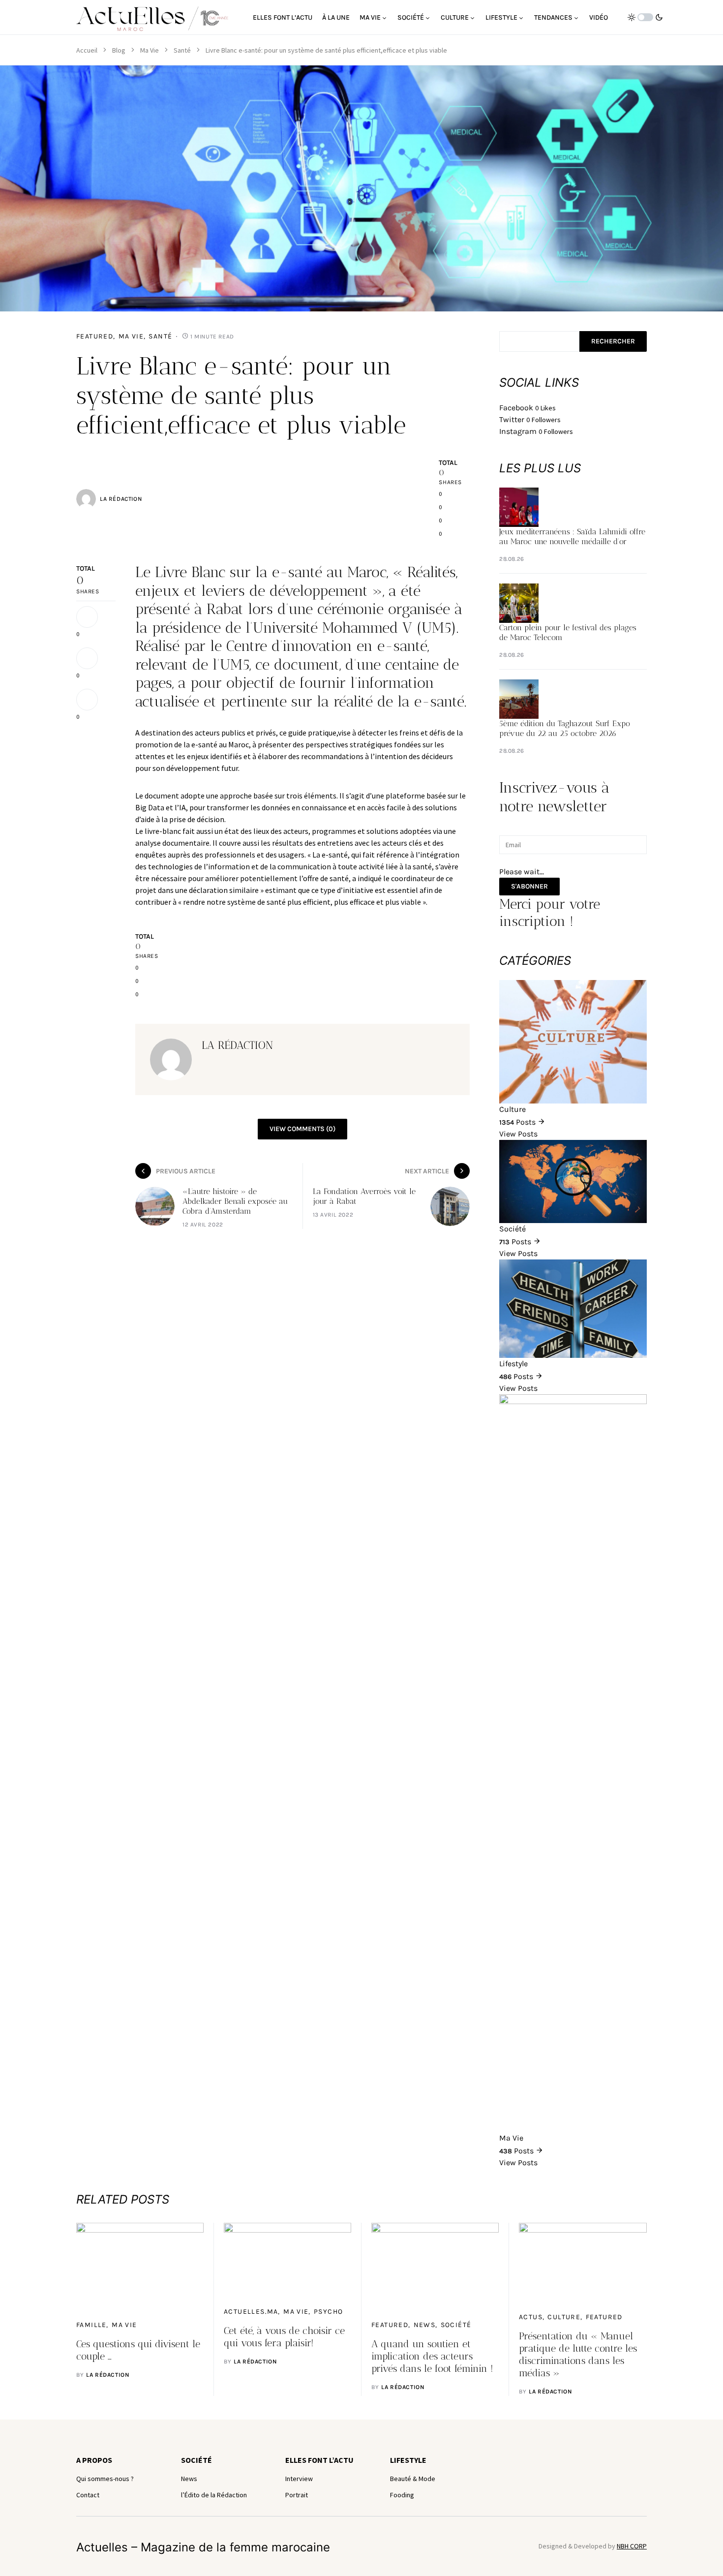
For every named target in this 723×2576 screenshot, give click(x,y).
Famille (91, 2325)
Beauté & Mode (412, 2478)
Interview (299, 2478)
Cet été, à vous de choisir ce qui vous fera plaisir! (284, 2337)
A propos (94, 2460)
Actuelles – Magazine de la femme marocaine (203, 2547)
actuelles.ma (251, 2311)
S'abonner (529, 886)
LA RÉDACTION (121, 498)
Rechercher (613, 341)
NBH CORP (632, 2546)
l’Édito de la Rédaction (214, 2494)
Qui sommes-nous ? (105, 2478)
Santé (182, 50)
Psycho (328, 2311)
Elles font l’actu (319, 2460)
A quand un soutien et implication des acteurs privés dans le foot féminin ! (432, 2356)
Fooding (402, 2494)
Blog (118, 50)
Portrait (296, 2494)
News (425, 2325)
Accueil (86, 50)
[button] (645, 17)
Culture (563, 2317)
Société (456, 2325)
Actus (530, 2317)
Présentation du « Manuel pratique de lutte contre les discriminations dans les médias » (578, 2354)
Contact (87, 2494)
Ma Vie (149, 50)
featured (94, 336)
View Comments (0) (302, 1129)
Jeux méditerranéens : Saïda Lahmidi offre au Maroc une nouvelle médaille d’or (572, 536)
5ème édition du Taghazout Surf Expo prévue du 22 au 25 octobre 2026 (564, 728)
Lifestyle (408, 2460)
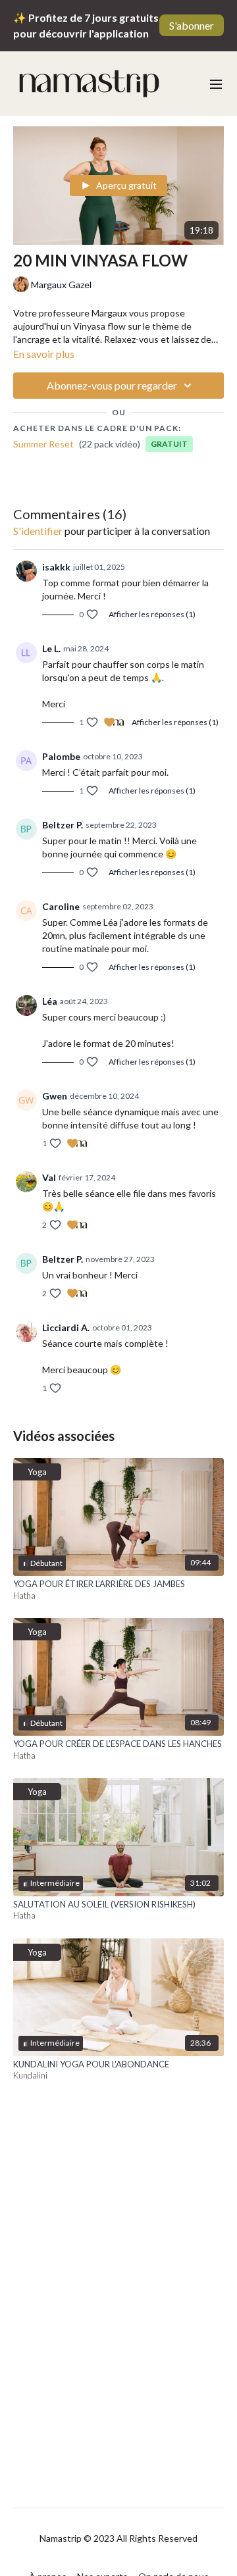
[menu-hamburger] (216, 83)
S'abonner (191, 25)
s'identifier (38, 530)
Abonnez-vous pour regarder (112, 385)
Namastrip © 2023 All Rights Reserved (119, 2538)
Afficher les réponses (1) (152, 614)
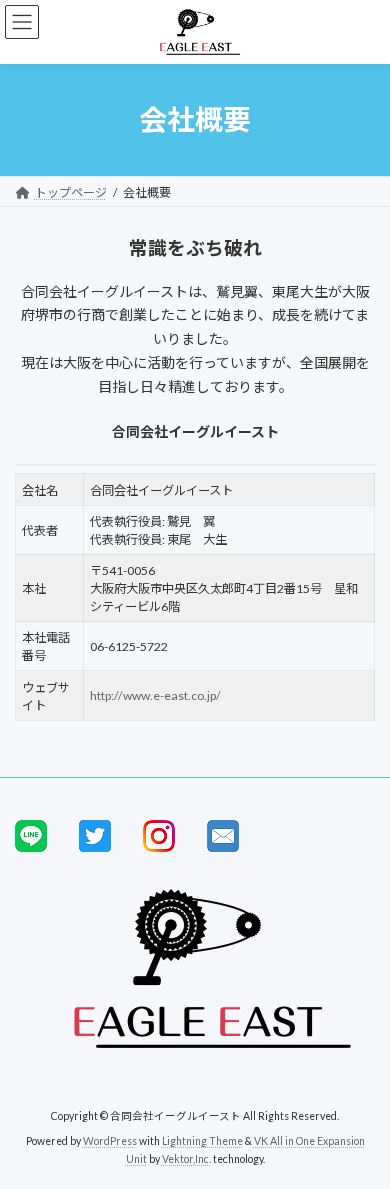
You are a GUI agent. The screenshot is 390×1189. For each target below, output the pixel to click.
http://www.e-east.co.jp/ (155, 695)
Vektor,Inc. (186, 1158)
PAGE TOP (360, 1132)
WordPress (110, 1141)
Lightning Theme (202, 1141)
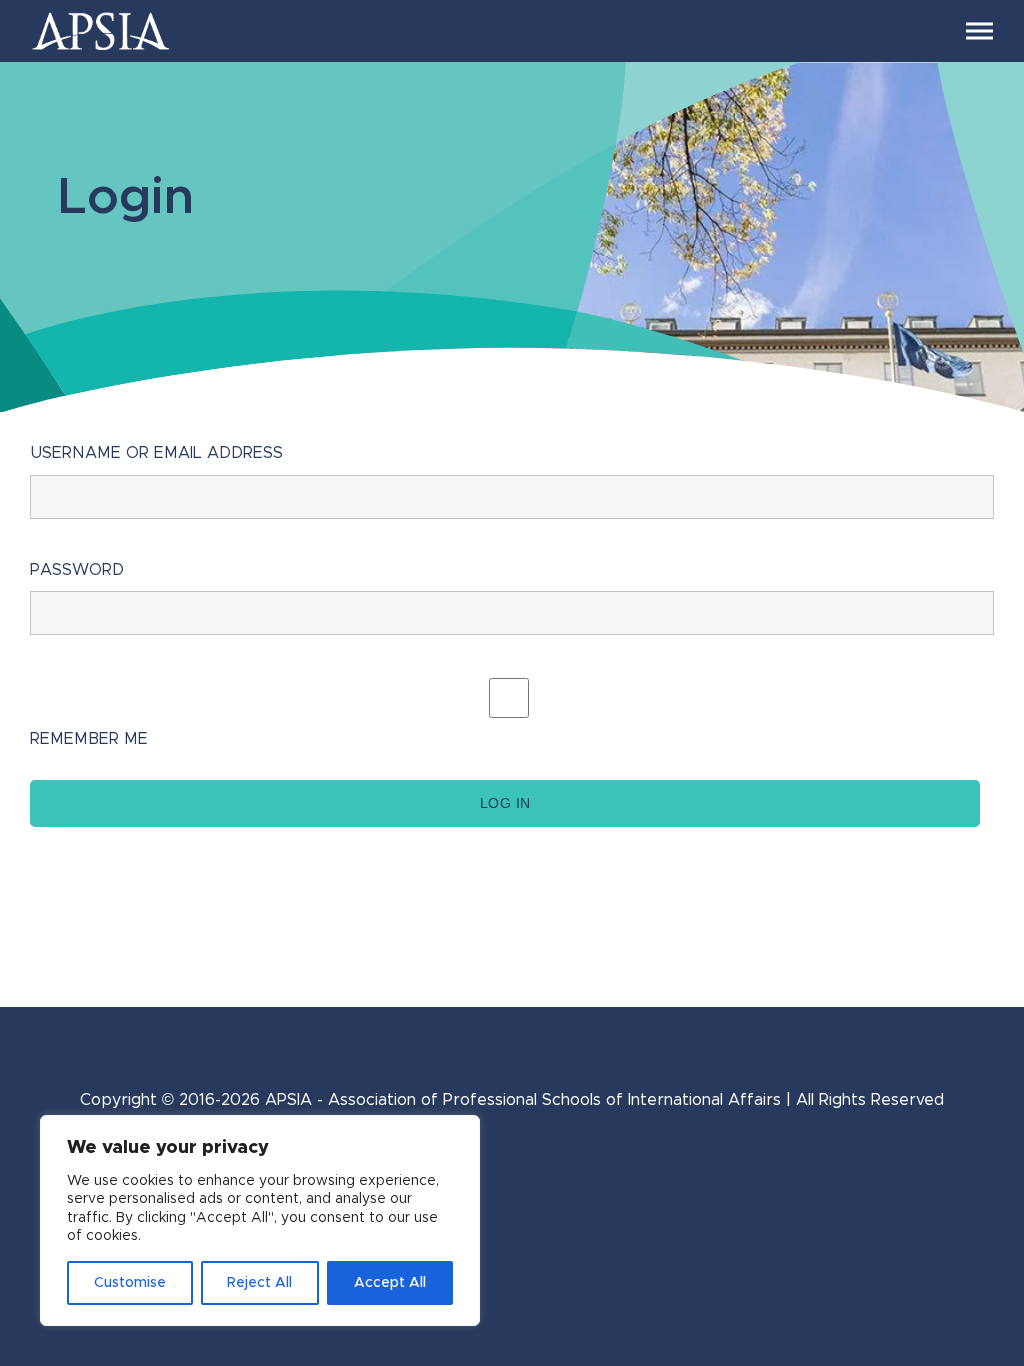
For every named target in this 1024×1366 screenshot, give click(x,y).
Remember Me (89, 739)
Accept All (390, 1283)
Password (77, 570)
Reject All (259, 1283)
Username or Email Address (156, 453)
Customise (130, 1283)
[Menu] (979, 31)
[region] (260, 1220)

++++++++++

Where the word "click" is present in a line of the listing, copy that line.

For every named target in this 723×2576 screenshot, give click(x,y).
You are a GUI agent. The screenshot is 390×1189. For each target below, output the pixel to click.
For every named target in this 1024×1366 screenshot, give click(x,y).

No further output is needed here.